● **EXERCISE INPUTS**:
################

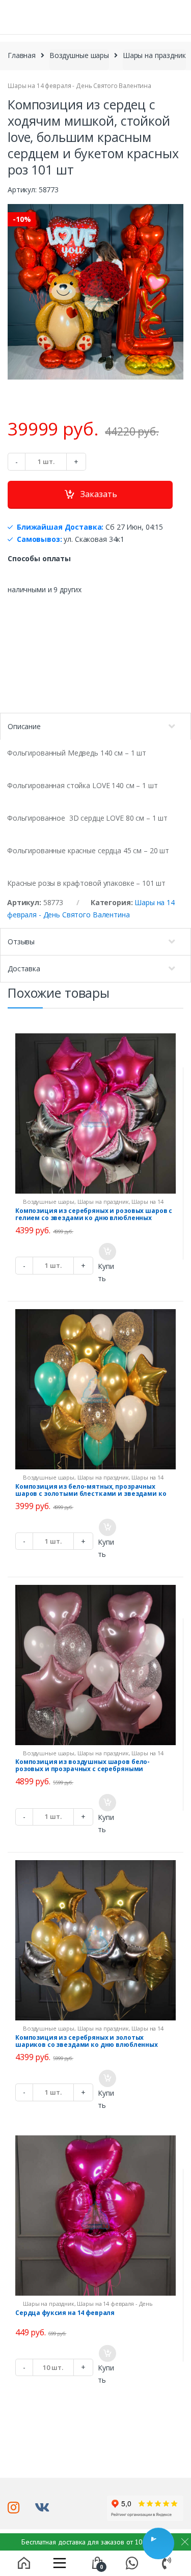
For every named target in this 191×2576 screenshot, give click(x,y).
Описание (24, 726)
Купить (106, 1272)
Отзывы (21, 941)
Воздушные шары (79, 55)
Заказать (98, 494)
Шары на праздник (154, 55)
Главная (22, 55)
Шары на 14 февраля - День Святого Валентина (79, 85)
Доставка (24, 968)
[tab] (95, 726)
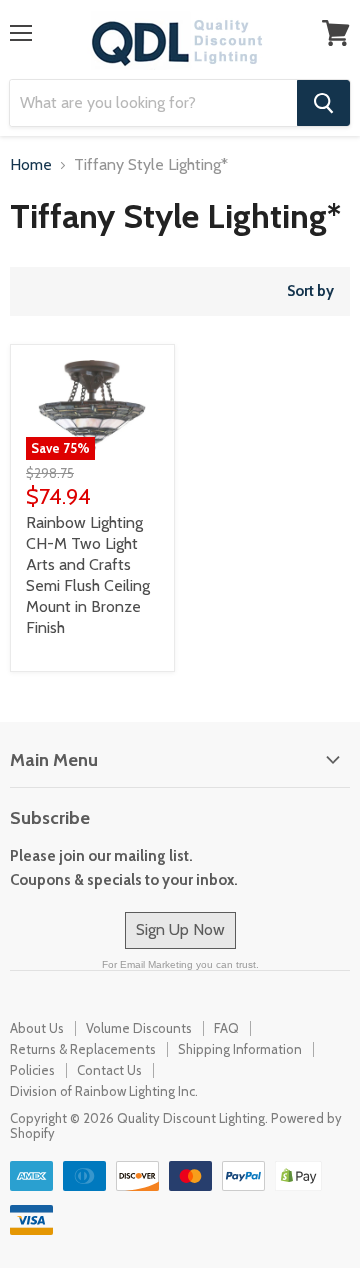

################

● **ASSIGNMENT**: Your copy should consist only of the lines from the line holding "Шары на 14 февраля" through the final line of the listing above, both included, with all pictures omitted.

● **TASK RESPONSE**:
Шары на 14 февраля - День Святого Валентина (79, 85)
Доставка (24, 968)
[tab] (95, 726)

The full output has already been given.